When surveillance cameras began popping up in the 1970s and ’80s, they were welcomed as a crime-fighting tool, then as a way to monitor traffic congestion, factory floors and even baby cribs. Later, they were adopted for darker purposes, as authoritarian governments like China’s used them to prevent challenges to power by keeping tabs on protesters and dissidents.
But now those cameras — and many other devices that today are connected to the internet — have been commandeered for an entirely different purpose: as a weapon of mass disruption. The internet slowdown that swept the East Coast on Friday, when many Americans were already jittery about the possibility that hackers could interfere with election systems, offered a glimpse of a new era of vulnerabilities confronting a highly connected society.
The attack on the infrastructure of the internet, which made it all but impossible at times to check Twitter feeds or headlines, was a remarkable reminder about how billions of ordinary web-connected devices — many of them highly insecure — can be turned to vicious purposes. And the threats will continue long after Election Day for a nation that increasingly keeps its data in the cloud and has oftentimes kept its head in the sand.

● DATA EXCERPT
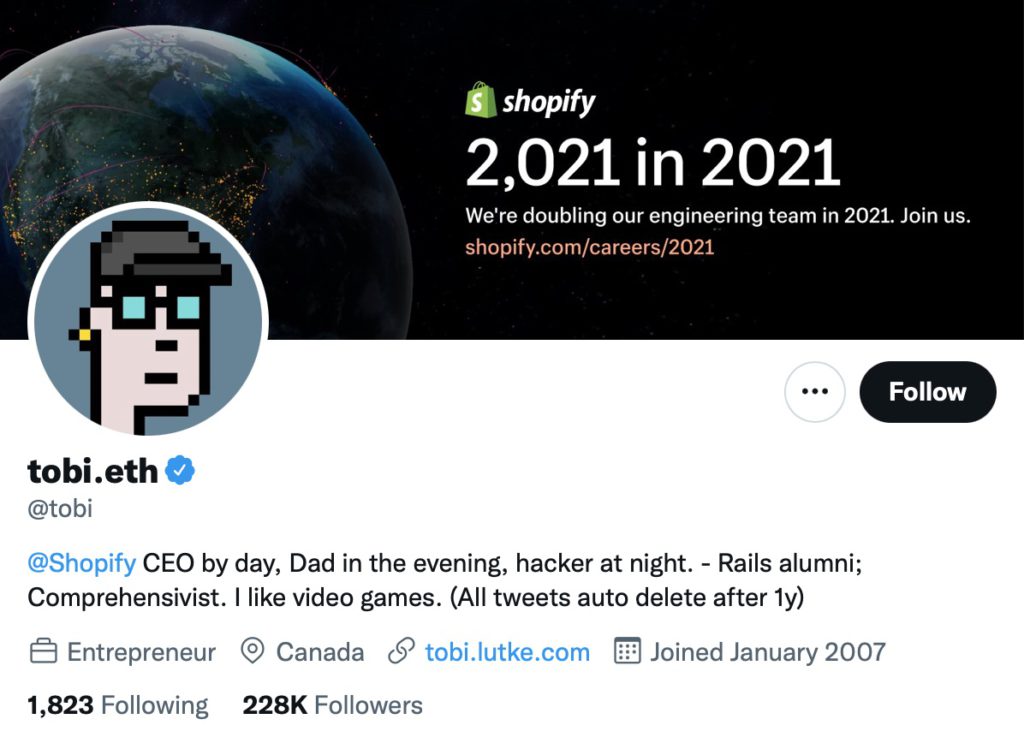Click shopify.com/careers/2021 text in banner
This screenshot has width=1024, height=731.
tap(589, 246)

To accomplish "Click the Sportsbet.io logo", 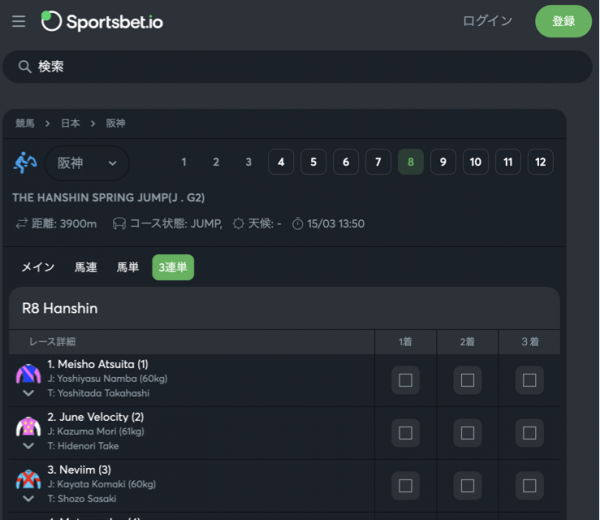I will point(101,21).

● WORK ORDER 1
In the passage on the internet attack, what does the text list after the words "as a way to monitor"?
● WORK ORDER 2
Can you pick up the passage on the internet attack after its last sentence and continue it?
Nothing in the data is needed here.

● TASK RESPONSE 1
Traffic congestion, factory floors, and baby cribs.

● TASK RESPONSE 2
Remnants of the attack continued to slow some sites on Saturday, though the biggest troubles had abated. Still, to the tech community, Friday’s events were as inevitable as an earthquake along the San Andreas fault. A new kind of malicious software exploits a long-known vulnerability in those cameras and other cheap devices that are now joining up to what has become known as the internet of things.
The advantage of putting every device on the internet is obvious. It means your refrigerator can order you milk when you are running low, and the printer on your home network can tell a retailer that you need more ink. Security cameras can alert your cellphone when someone is walking up the driveway, whether it is a delivery worker or a burglar. When Google and the Detroit automakers get their driverless cars on the road, the internet of things will become your chauffeur.
But hundreds of thousands, and maybe millions, of those security cameras and other devices have been infected with a fairly simple program that guessed at their factory-set passwords — often “admin” or “12345” or even, yes, “password” — and, once inside, turned them into an army of simple robots. Each one was commanded, at a coordinated time, to bombard a small company in Manchester, N.H., called Dyn DNS with messages that overloaded its circuits.
Few have heard of Dyn, but it essentially acts as one of the internet’s giant switchboards. Bring it to a halt, and the problems spread instantly. It did not take long to reduce Twitter, Reddit and Airbnb — as well as the news feeds of The New York Times — to a crawl.
The culprit is unclear, and it may take days or weeks to detect it. In the end, though, the answer probably does not mean much anyway.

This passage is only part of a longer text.